While the government’s VCAP is intended over time to result in leveraging $400 million in newly allotted government funds into $1.2 billion in VC financing for Canadian companies, the Canadian government in 2013 also made a decision to phase out federal tax credits for labour-sponsored venture capital corporations (LSVCCs) by 2017. This could result in withdrawal over time of VC financing in amounts exceeding the total new funds anticipated under the VCAP, thus deepening rather than solving Canada’s VC shortage.

The Canadian government has taken one step forward and two steps back. Officials have developed the right plan to address Canada’s serious VC shortage by building a self-sustaining, independent, market-driven and globally focused VC industry led and funded by experienced private-sector investment managers and investors. But phasing out federal tax credits that currently incentivize individual investors to invest in LSVCCs not only imperils prospects for the VCAP, but for the Canadian VC industry as a whole.

It is unclear exactly to what extent various provinces will follow the federal government’s lead and abandon their own LSVCC tax credits or if individual investors, in the absence of tax incentives, will cease investing in LSVCCs. But the government’s phase-out decision clearly calls into question the future ability of LSVCCs to raise capital from retail investors in a manner that would enable them to continue playing their key role in the VC ecosystem.

According to leading independent VC consultant Gilles Duruflé in Review of Main Criticisms Concerning VC Investment by Canadian Retail Funds (July 2013), Québec LSVCCs, which currently represent over 75 percent of all VC investing by Canadian LSVCCs, directly or indirectly made VC investments on average of $69 million in technology companies, $58 million in traditional sectors, and $74 million in private-independent VC funds per year from 2006 to 2012, for a total of $201 million annually.

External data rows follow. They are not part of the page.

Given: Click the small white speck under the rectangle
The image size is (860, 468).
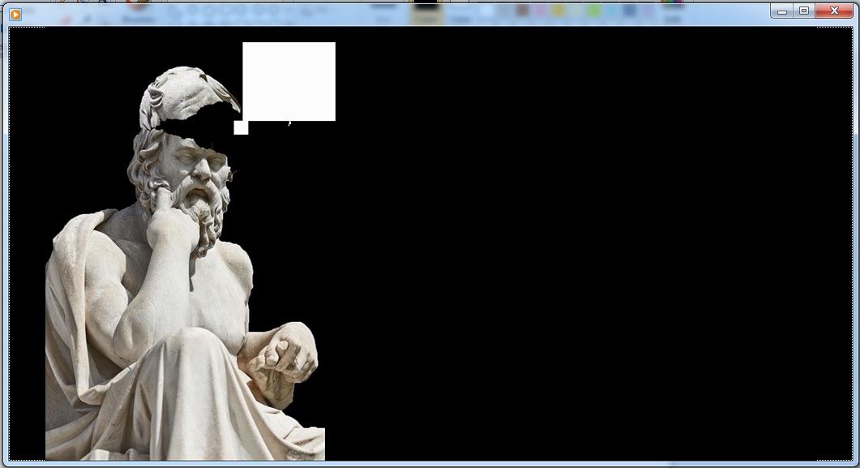Looking at the screenshot, I should 289,124.
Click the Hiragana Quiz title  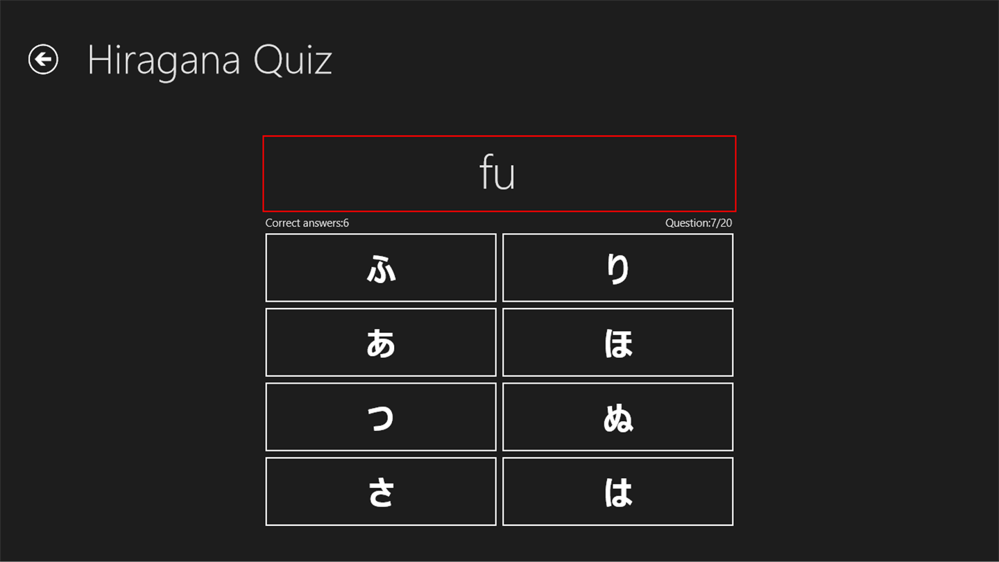pos(210,60)
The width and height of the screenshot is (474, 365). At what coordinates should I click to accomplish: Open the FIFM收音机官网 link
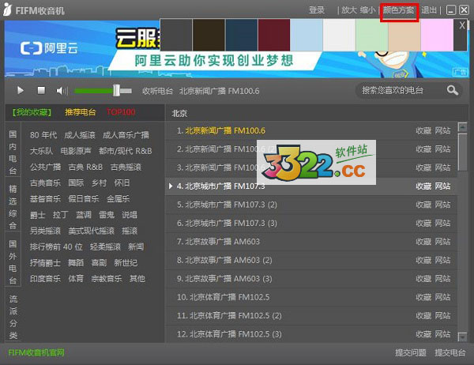[36, 352]
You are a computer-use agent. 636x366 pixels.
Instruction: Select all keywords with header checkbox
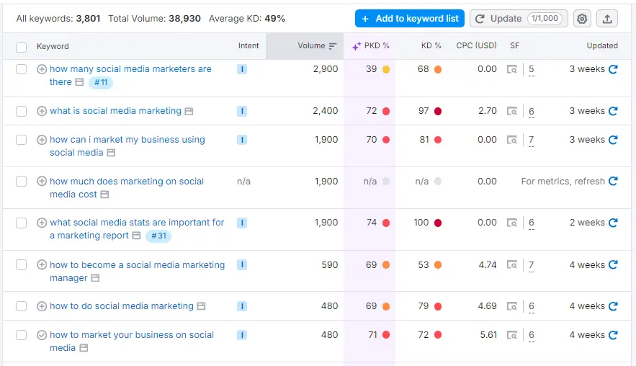click(22, 47)
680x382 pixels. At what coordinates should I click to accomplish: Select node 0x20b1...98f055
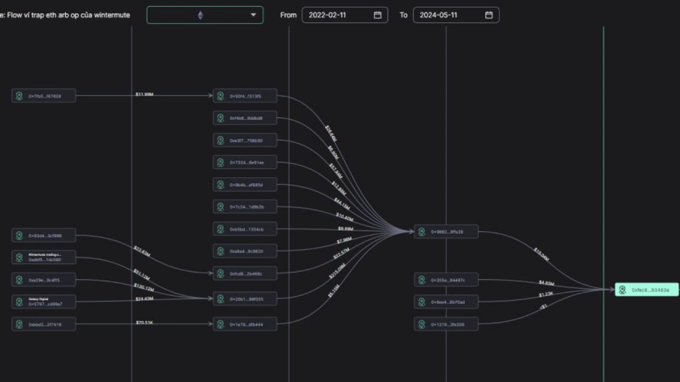(x=245, y=299)
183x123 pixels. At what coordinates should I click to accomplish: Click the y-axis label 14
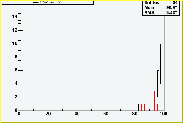coord(15,17)
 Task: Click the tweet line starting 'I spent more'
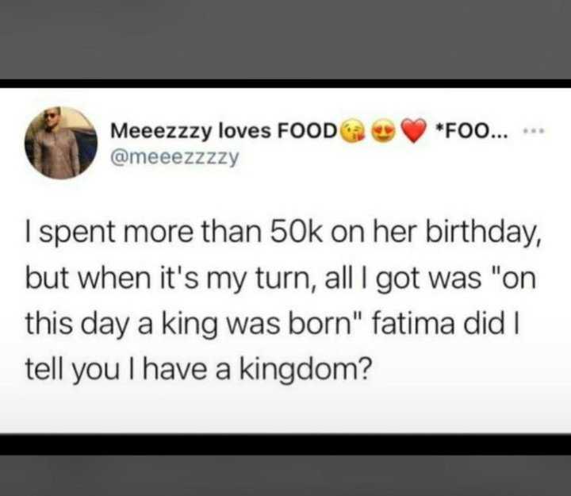click(x=284, y=233)
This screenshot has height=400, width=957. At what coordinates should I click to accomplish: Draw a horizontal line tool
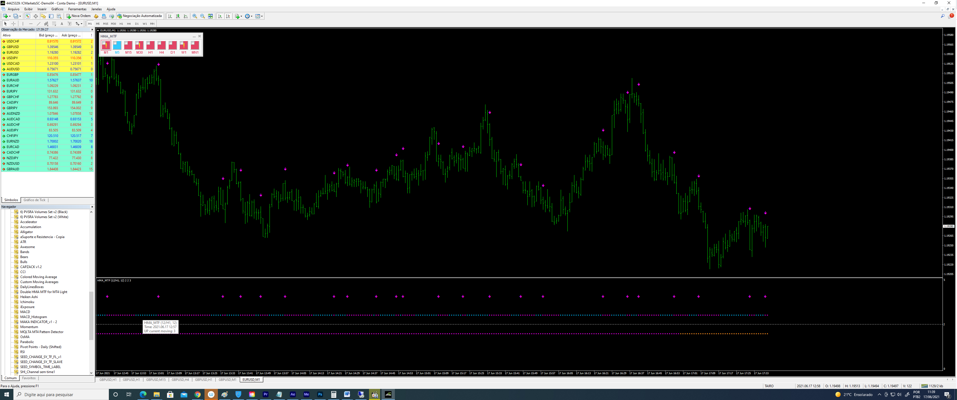pyautogui.click(x=31, y=24)
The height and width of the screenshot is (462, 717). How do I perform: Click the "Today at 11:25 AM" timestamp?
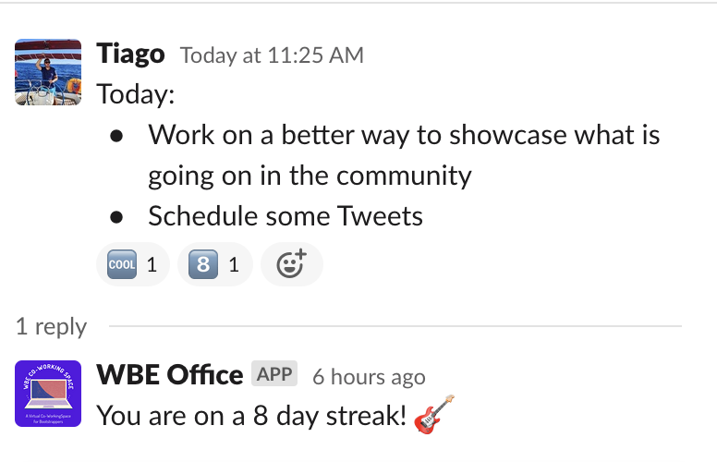point(272,55)
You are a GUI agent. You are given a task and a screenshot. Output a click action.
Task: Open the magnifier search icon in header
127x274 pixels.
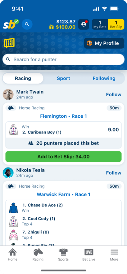27,24
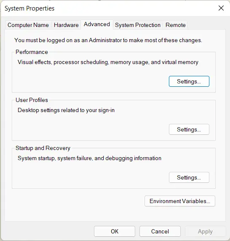
Task: Click the System Properties title bar text
Action: pos(29,8)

Provided the expected $1.2 billion under the VC action plan is deployed over 10 years, it will translate into VC investments per year well below this total $201 million annual amount, and also below what LSVCCs are currently investing in VC.

Canadian fund-of-funds and VC firms need co-investors in order to diversify their investment risk and leverage their investments. They can rarely invest alone. So removal of potentially vast amounts of LSVCC co-investment money from an already capital-starved marketplace does not bode well for the Canadian VC industry’s future.

Author Duruflé further underscores the crucial role LSVCCs play in Canada:

• Canadian private-independent funds raised $5.7 billion from 2004 to 2012, of which $2.5 billion (45 percent) included a contribution from Québec LSVCCs.

• Québec LSVCCs have committed $830 million to 59 private-independent funds within Québec and across and outside of Canada.

Without the direct and indirect investment of LSVCCs, it would have been very difficult for many of Canada’s private-independent VC funds over the past decade to have achieved even a first closing.

While LSVCCs, particularly in their early years, have been justifiably criticized for various deficiencies (as to which there has since been considerable amelioration), their diminished presence in the marketplace by 2017 could very well imperil the success of the VCAP.

But it’s not too late for the government to rescind the phase out of federal tax credits for LSVCCs. The Canadian VC industry needs both the VCAP and LSVCC investment to succeed. Canada’s future as an innovation nation may just hang in the balance.

Stephen Hurwitz is senior counsel at the Boston-based law firm Choate, Hall & Stewart LLP. He specializes in Canada-U.S. cross-border transactions involving venture capital and private equity, as well as technology and life sciences companies.